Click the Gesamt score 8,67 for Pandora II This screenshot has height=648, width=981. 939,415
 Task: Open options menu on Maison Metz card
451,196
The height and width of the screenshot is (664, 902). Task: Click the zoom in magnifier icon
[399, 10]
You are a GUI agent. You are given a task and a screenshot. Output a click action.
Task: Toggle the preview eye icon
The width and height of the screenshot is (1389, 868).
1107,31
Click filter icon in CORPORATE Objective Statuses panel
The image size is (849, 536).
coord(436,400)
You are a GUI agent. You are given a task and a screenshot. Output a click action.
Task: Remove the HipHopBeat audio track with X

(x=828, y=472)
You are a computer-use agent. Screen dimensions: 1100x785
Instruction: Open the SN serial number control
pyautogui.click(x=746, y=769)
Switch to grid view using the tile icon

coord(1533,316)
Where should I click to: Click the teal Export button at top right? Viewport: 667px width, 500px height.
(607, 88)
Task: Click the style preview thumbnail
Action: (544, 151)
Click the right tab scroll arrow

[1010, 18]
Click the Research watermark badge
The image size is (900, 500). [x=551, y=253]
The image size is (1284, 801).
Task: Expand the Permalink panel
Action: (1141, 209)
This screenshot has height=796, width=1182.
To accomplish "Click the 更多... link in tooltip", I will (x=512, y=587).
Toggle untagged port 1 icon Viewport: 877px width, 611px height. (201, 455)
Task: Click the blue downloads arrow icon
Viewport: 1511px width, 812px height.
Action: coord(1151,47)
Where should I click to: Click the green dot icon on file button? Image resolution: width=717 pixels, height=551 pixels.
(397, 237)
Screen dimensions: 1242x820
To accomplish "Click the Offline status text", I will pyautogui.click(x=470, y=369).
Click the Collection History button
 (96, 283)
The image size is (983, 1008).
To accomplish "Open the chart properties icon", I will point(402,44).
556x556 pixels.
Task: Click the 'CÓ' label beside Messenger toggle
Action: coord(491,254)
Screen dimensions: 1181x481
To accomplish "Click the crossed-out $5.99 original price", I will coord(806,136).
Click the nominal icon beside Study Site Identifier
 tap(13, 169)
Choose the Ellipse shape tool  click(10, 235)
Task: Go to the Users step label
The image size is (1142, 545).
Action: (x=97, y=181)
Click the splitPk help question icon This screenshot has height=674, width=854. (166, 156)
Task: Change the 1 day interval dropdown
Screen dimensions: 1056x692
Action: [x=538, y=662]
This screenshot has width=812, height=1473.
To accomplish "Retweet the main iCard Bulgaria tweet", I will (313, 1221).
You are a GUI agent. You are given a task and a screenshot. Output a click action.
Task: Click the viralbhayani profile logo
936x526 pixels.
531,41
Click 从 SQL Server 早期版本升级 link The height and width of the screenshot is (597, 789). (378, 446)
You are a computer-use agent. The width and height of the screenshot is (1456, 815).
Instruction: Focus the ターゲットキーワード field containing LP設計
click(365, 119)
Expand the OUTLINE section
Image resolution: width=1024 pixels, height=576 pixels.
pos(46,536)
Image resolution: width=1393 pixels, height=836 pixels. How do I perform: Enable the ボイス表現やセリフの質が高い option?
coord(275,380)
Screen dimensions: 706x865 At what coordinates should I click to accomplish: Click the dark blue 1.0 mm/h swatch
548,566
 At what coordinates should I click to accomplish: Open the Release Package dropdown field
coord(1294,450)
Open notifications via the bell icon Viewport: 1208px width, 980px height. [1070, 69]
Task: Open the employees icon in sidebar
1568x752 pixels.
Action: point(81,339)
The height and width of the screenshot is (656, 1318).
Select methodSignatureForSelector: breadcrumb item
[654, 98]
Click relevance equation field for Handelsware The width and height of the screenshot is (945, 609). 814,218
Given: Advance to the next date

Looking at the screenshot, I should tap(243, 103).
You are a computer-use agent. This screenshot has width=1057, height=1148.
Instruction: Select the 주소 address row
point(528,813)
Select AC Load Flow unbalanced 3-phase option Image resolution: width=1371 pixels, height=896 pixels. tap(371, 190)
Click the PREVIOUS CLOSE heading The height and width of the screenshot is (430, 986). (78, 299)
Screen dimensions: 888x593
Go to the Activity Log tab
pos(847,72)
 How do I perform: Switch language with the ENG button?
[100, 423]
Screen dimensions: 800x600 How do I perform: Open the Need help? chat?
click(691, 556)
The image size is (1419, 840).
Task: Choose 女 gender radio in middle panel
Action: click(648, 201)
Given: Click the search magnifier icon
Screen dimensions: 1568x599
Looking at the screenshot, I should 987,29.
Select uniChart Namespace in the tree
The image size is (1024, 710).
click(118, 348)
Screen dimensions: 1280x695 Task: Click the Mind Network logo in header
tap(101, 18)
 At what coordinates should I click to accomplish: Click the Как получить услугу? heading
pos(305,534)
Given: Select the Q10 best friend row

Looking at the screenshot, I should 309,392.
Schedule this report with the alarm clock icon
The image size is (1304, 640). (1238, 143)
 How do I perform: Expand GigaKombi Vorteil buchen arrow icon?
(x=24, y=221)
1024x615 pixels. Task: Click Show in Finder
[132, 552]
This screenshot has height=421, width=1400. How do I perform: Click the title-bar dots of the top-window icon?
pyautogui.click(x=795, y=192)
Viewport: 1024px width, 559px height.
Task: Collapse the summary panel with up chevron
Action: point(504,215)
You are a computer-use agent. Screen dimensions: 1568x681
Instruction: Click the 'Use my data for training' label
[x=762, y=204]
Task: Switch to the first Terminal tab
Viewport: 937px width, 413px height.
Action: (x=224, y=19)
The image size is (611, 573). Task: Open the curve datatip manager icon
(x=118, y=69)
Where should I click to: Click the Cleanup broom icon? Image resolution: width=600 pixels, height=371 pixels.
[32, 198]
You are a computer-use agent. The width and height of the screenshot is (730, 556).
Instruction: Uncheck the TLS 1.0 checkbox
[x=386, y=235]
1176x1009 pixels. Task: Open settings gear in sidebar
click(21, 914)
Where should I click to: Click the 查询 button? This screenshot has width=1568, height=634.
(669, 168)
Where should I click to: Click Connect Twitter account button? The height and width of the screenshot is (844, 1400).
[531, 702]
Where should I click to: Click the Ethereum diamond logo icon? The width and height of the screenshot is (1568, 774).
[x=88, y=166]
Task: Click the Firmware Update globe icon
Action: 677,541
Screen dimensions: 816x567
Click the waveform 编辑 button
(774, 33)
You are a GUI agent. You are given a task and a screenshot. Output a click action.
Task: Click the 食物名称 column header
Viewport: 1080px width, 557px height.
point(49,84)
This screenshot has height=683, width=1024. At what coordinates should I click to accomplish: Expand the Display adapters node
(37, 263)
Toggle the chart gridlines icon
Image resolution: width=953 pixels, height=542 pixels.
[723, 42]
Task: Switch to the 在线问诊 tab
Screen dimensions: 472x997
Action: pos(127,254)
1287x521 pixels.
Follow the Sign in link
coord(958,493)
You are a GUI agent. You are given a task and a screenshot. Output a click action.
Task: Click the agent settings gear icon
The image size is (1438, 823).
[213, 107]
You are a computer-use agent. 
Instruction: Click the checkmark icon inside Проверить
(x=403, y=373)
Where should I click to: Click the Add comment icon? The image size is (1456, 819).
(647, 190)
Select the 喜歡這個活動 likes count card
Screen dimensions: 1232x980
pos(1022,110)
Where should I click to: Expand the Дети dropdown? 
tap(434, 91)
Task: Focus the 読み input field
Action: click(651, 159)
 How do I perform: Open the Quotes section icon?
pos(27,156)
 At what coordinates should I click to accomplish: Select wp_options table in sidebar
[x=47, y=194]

- Work order
Reproduce the data in its entirety. Keep every character unchanged.

- Answer section
Click the Gesamt score 8,67 for Pandora II This screenshot has height=648, width=981. 939,415
 Task: Open options menu on Maison Metz card
451,196
The height and width of the screenshot is (664, 902). Task: Click the zoom in magnifier icon
[399, 10]
You are a GUI agent. You are given a task and a screenshot. Output a click action.
Task: Toggle the preview eye icon
The width and height of the screenshot is (1389, 868).
1107,31
Click filter icon in CORPORATE Objective Statuses panel
The image size is (849, 536).
coord(436,400)
You are a GUI agent. You are given a task and a screenshot. Output a click action.
Task: Remove the HipHopBeat audio track with X

(x=828, y=472)
You are a computer-use agent. Screen dimensions: 1100x785
Instruction: Open the SN serial number control
pyautogui.click(x=746, y=769)
Switch to grid view using the tile icon

coord(1533,316)
Where should I click to: Click the teal Export button at top right? Viewport: 667px width, 500px height.
(607, 88)
Task: Click the style preview thumbnail
Action: (544, 151)
Click the right tab scroll arrow

[1010, 18]
Click the Research watermark badge
The image size is (900, 500). [x=551, y=253]
The image size is (1284, 801).
Task: Expand the Permalink panel
Action: (1141, 209)
This screenshot has height=796, width=1182.
To accomplish "Click the 更多... link in tooltip", I will (x=512, y=587).
Toggle untagged port 1 icon Viewport: 877px width, 611px height. (201, 455)
Task: Click the blue downloads arrow icon
Viewport: 1511px width, 812px height.
Action: coord(1151,47)
Where should I click to: Click the green dot icon on file button? Image resolution: width=717 pixels, height=551 pixels.
(397, 237)
Screen dimensions: 1242x820
To accomplish "Click the Offline status text", I will pyautogui.click(x=470, y=369).
Click the Collection History button
 (96, 283)
The image size is (983, 1008).
To accomplish "Open the chart properties icon", I will point(402,44).
556x556 pixels.
Task: Click the 'CÓ' label beside Messenger toggle
Action: coord(491,254)
Screen dimensions: 1181x481
To accomplish "Click the crossed-out $5.99 original price", I will coord(806,136).
Click the nominal icon beside Study Site Identifier
 tap(13, 169)
Choose the Ellipse shape tool  click(10, 235)
Task: Go to the Users step label
The image size is (1142, 545).
Action: (x=97, y=181)
Click the splitPk help question icon This screenshot has height=674, width=854. (166, 156)
Task: Change the 1 day interval dropdown
Screen dimensions: 1056x692
Action: [x=538, y=662]
This screenshot has width=812, height=1473.
To accomplish "Retweet the main iCard Bulgaria tweet", I will (313, 1221).
You are a GUI agent. You are given a task and a screenshot. Output a click action.
Task: Click the viralbhayani profile logo
936x526 pixels.
531,41
Click 从 SQL Server 早期版本升级 link The height and width of the screenshot is (597, 789). (378, 446)
You are a computer-use agent. The width and height of the screenshot is (1456, 815).
Instruction: Focus the ターゲットキーワード field containing LP設計
click(365, 119)
Expand the OUTLINE section
Image resolution: width=1024 pixels, height=576 pixels.
pos(46,536)
Image resolution: width=1393 pixels, height=836 pixels. How do I perform: Enable the ボイス表現やセリフの質が高い option?
coord(275,380)
Screen dimensions: 706x865 At what coordinates should I click to accomplish: Click the dark blue 1.0 mm/h swatch
548,566
 At what coordinates should I click to accomplish: Open the Release Package dropdown field
coord(1294,450)
Open notifications via the bell icon Viewport: 1208px width, 980px height. [1070, 69]
Task: Open the employees icon in sidebar
1568x752 pixels.
Action: point(81,339)
The height and width of the screenshot is (656, 1318).
Select methodSignatureForSelector: breadcrumb item
[654, 98]
Click relevance equation field for Handelsware The width and height of the screenshot is (945, 609). 814,218
Given: Advance to the next date

Looking at the screenshot, I should tap(243, 103).
You are a computer-use agent. This screenshot has width=1057, height=1148.
Instruction: Select the 주소 address row
point(528,813)
Select AC Load Flow unbalanced 3-phase option Image resolution: width=1371 pixels, height=896 pixels. tap(371, 190)
Click the PREVIOUS CLOSE heading The height and width of the screenshot is (430, 986). (78, 299)
Screen dimensions: 888x593
Go to the Activity Log tab
pos(847,72)
 How do I perform: Switch language with the ENG button?
[100, 423]
Screen dimensions: 800x600 How do I perform: Open the Need help? chat?
click(691, 556)
The image size is (1419, 840).
Task: Choose 女 gender radio in middle panel
Action: click(648, 201)
Given: Click the search magnifier icon
Screen dimensions: 1568x599
Looking at the screenshot, I should 987,29.
Select uniChart Namespace in the tree
The image size is (1024, 710).
click(118, 348)
Screen dimensions: 1280x695 Task: Click the Mind Network logo in header
tap(101, 18)
 At what coordinates should I click to accomplish: Click the Как получить услугу? heading
pos(305,534)
Given: Select the Q10 best friend row

Looking at the screenshot, I should 309,392.
Schedule this report with the alarm clock icon
The image size is (1304, 640). (1238, 143)
 How do I perform: Expand GigaKombi Vorteil buchen arrow icon?
(x=24, y=221)
1024x615 pixels. Task: Click Show in Finder
[132, 552]
This screenshot has height=421, width=1400. How do I perform: Click the title-bar dots of the top-window icon?
pyautogui.click(x=795, y=192)
Viewport: 1024px width, 559px height.
Task: Collapse the summary panel with up chevron
Action: point(504,215)
You are a computer-use agent. Screen dimensions: 1568x681
Instruction: Click the 'Use my data for training' label
[x=762, y=204]
Task: Switch to the first Terminal tab
Viewport: 937px width, 413px height.
Action: (x=224, y=19)
The image size is (611, 573). Task: Open the curve datatip manager icon
(x=118, y=69)
Where should I click to: Click the Cleanup broom icon? Image resolution: width=600 pixels, height=371 pixels.
[32, 198]
You are a computer-use agent. The width and height of the screenshot is (730, 556).
Instruction: Uncheck the TLS 1.0 checkbox
[x=386, y=235]
1176x1009 pixels. Task: Open settings gear in sidebar
click(21, 914)
Where should I click to: Click the 查询 button? This screenshot has width=1568, height=634.
(669, 168)
Where should I click to: Click Connect Twitter account button? The height and width of the screenshot is (844, 1400).
[531, 702]
Where should I click to: Click the Ethereum diamond logo icon? The width and height of the screenshot is (1568, 774).
[x=88, y=166]
Task: Click the Firmware Update globe icon
Action: 677,541
Screen dimensions: 816x567
Click the waveform 编辑 button
(774, 33)
You are a GUI agent. You are given a task and a screenshot. Output a click action.
Task: Click the 食物名称 column header
Viewport: 1080px width, 557px height.
point(49,84)
This screenshot has height=683, width=1024. At what coordinates should I click to accomplish: Expand the Display adapters node
(37, 263)
Toggle the chart gridlines icon
Image resolution: width=953 pixels, height=542 pixels.
[723, 42]
Task: Switch to the 在线问诊 tab
Screen dimensions: 472x997
Action: pos(127,254)
1287x521 pixels.
Follow the Sign in link
coord(958,493)
You are a GUI agent. You are given a task and a screenshot. Output a click action.
Task: Click the agent settings gear icon
The image size is (1438, 823).
[213, 107]
You are a computer-use agent. 
Instruction: Click the checkmark icon inside Проверить
(x=403, y=373)
Where should I click to: Click the Add comment icon? The image size is (1456, 819).
(647, 190)
Select the 喜歡這個活動 likes count card
Screen dimensions: 1232x980
pos(1022,110)
Where should I click to: Expand the Дети dropdown? 
tap(434, 91)
Task: Focus the 読み input field
Action: click(651, 159)
 How do I perform: Open the Quotes section icon?
pos(27,156)
 At what coordinates should I click to accomplish: Select wp_options table in sidebar
[x=47, y=194]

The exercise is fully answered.